There are a couple of features of stop-motion animation that I think make it uniquely interesting to me. The first of these is that you're taking these physical, real-world objects and injecting life into them. In some ways, it's like a magician's creation of a Golem, and there truely is something magical in the illusion of life given to these inanimate things. The second feature of stop-motion that I find really intriguing is how it plays with our pre-conceived notions of scale. Miniratures shot close-up with a camera look huge on the screen. So you can either create doll-house sets to represent the "real" world (as you find in the amazing "Wallace & Grommit" films by Nick Park), or you can abstract existing "real" scale objects to create the landscape of the film. One animated short I remember that did this very well in an animation festival I saw years ago was called "The Potato Hunter" by animator Timothy Hittle. In it, baked potatos become buffalo roaming the plain (or plane in this case) of the dinner table.
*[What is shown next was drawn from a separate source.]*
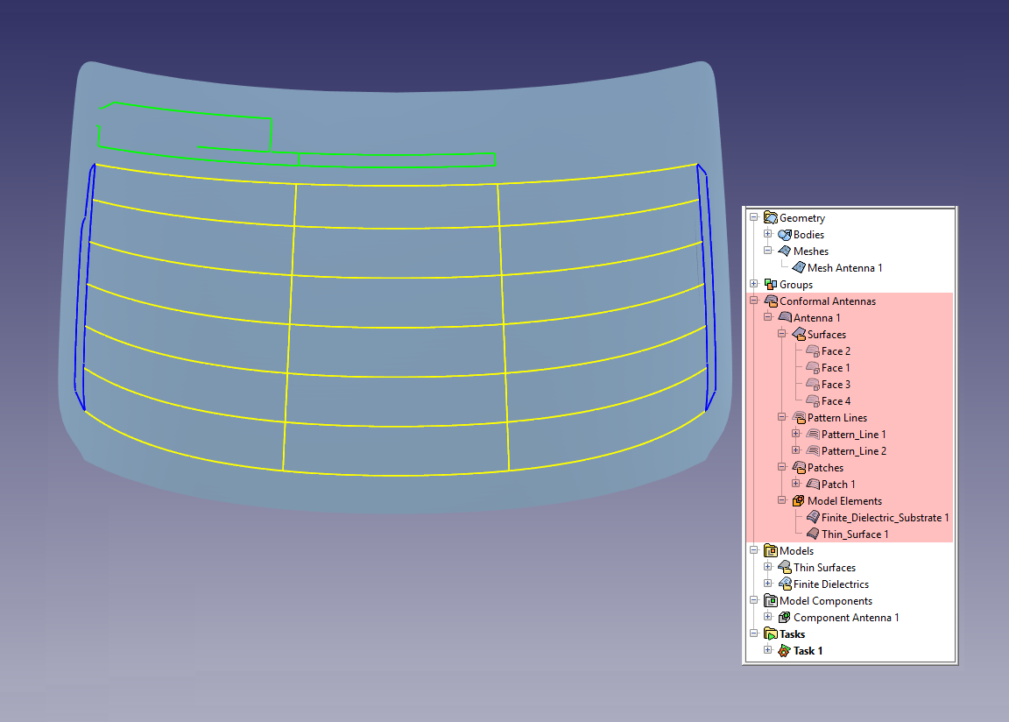Image resolution: width=1009 pixels, height=722 pixels.
Task: Select the Tasks node label
Action: click(792, 634)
There's also a hybrid abstracted-dollhouse landscape that seems to be what I enjoy the most. The animation of The Brother's Quay fall's into this category. They bring an incredible graphic design sensibility to their animated worlds, transforming a packaging barcode from the "real" sized world into a wall paper pattern. The characters and stories they introduce often create a nightmare dollhouse world with its own dream logic in the landscape they have crafted.
This dream-like quality and landscape abstraction also can be seen in Tim Burton's "The Nightmare Before Christmas". That film presents some beautiful examples of traditional landscapes abstracted into a dream-like spaces. The traditional cemetery is warped into a jack-o-lantern filled, rolling hill graveyard. That they were minirature sets blown up to full-size on screen somehow connects back to that magic of the golem creation myth.
I think this abstraction of scale is something that can have a strong impact on people's imaginations. In gardens the creation of bonsai comes to mind as one of the most popular forms. To shrink a tree down to such a compact form in a way compresses the landscape into minirature. The whole world is contained in a single pot. We hover over it like a giant. On the flip side of scale, there have been many artists who blow-up mundane objects to gigantic size, such as this saftey-pin sculpture at the DeYoung Museum in San Francisco that I took a photo of. The re-scaling of the object not only makes us rethink about the aesthetic shape of the object, it also shrings us down to the world of the object. We are the size of insects. Thinking about these things, it is clear to me that scale can be a powerful tool in affecting how people experience a space. I'll try and be more conscious of it in the future.